The annual profit figure of over $1 trillion in two successive years is higher than the GDP of a majority of countries in the world, and reflects an “obscene” and “immoral” quest for higher profits by the capitalists, who have exploited the global crisis of energy and food price inflation in the last two years caused by multiple factors including the COVID-19 pandemic and the war in Ukraine. While corporate profit soared, one billion workers across 50 countries took a USD 746 billion real-term pay cut in 2022.

 

The study recommends that governments must impose permanent windfall taxes on these excessive profits across all sectors and use the money raised to carry out social security programs to tackle a range of issues including the cost of living crisis, poverty, hunger, and climate change.

Greenpeace activists accusing Shell of  “profiteering from climate destruction” after its record profit.
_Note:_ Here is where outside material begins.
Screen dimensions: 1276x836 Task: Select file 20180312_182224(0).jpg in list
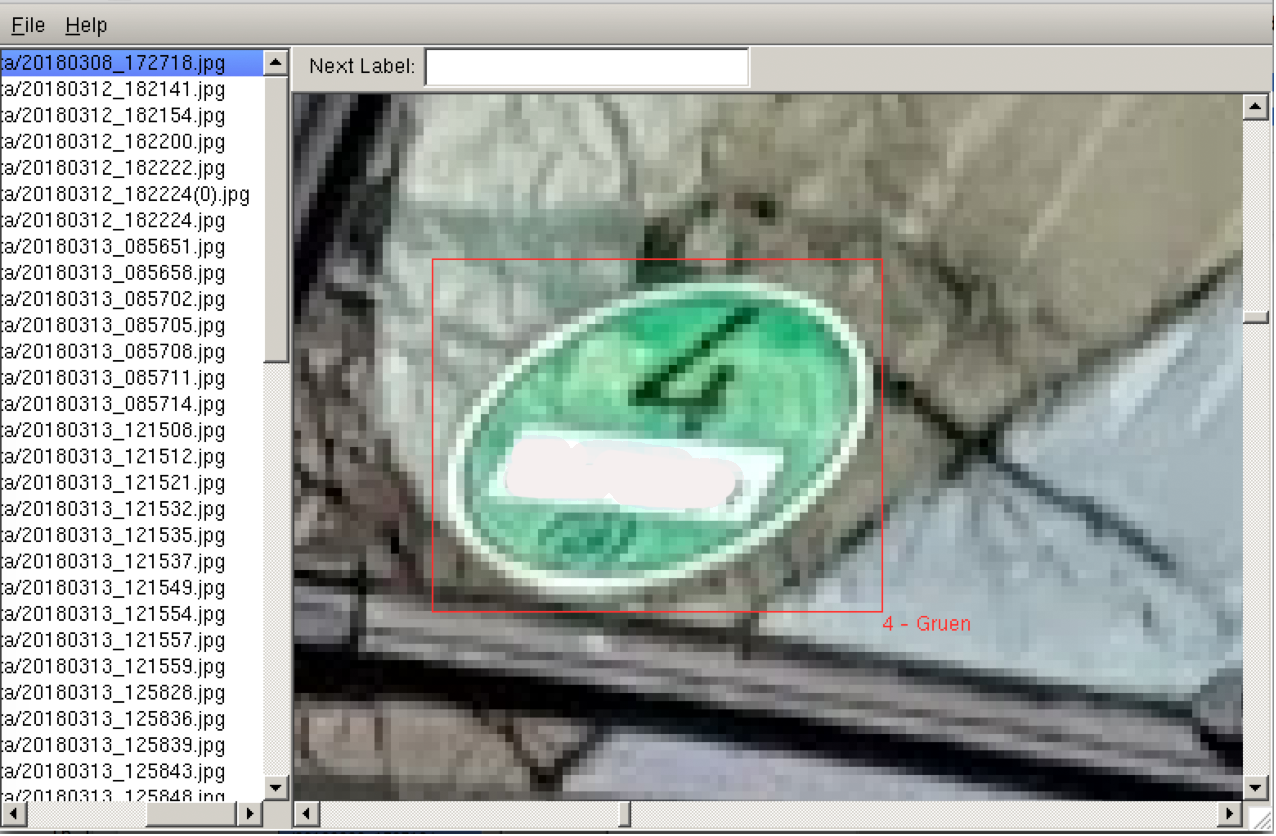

The study by Oxfam and ActionAid is based on the calculation of data published by Forbes magazine about the world’s top 2,000 companies, and for this analysis, windfall profits has been defined as those exceeding average profits [of these companies] in 2017-2020 by more than ten percent.

 

According to the findings of the study,

  • 45 energy corporations made on average USD 237 billion a year in windfall profits in 2021 and 2022, which created 96 new energy billionaires.

 

  • As per the study, at a time “when 9,000 people die of hunger every day,” 18 global food and beverages companies recorded an average of USD 14 billion in windfall profits in 2021 and 2022. The windfall profits of leading food and beverage companies in 2021 and 2022 would be “enough to cover the USD4 billion funding gap needed to deliver life-saving food assistance in East Africa more than twice over,” Oxfam and ActionAid noted.

 

  • The study also noted that 42 major retailers and supermarkets made an average windfall profit of over USD 28 billion; 28 pharmaceutical companies earned an average of USD 47 billion in 2021 and 2022; 9 aerospace and defense enterprises earned an average of USD 8 billion.

 

  • Huge corporate profits have coincided with the degradation of pay and conditions for workers. Oxfam estimates that top-paid CEOs across four countries enjoyed a real-term 9 percent pay hike in 2022, while workers’ wages fell by 3 percent.

 

  • One billion workers in 50 countries took an average pay cut of USD 685 in 2022, a collective loss of USD 746 billion in real wages compared to if wages had kept up with inflation.

 

  • Extreme wealth and extreme poverty have increased simultaneously for the first time in 25 years.

 

People are sick and tired of corporate greed. Global food prices rose more than 14 percent in 2022 and Oxfam estimates that one person is likely to die of hunger every 28 seconds across Ethiopia, Kenya, Somalia and South Sudan. Government policy should not allow mega-corporations and billionaires to profiteer from people’s pain. Oxfam’s interim executive director, said in a statement. “It’s obscene that corporations have raked in billions of dollars in extraordinary windfall profits while people everywhere are struggling to afford enough food or basics like medicine and heating.” Oxfam and ActionAid argued that governments should “claw back gains driven by profiteering” by imposing a 50-90% windfall tax on the profits of major corporations—and invest that money back in helping people and deterring future profiteering. They must put the interests of their great majorities ahead of the greed of a privileged few.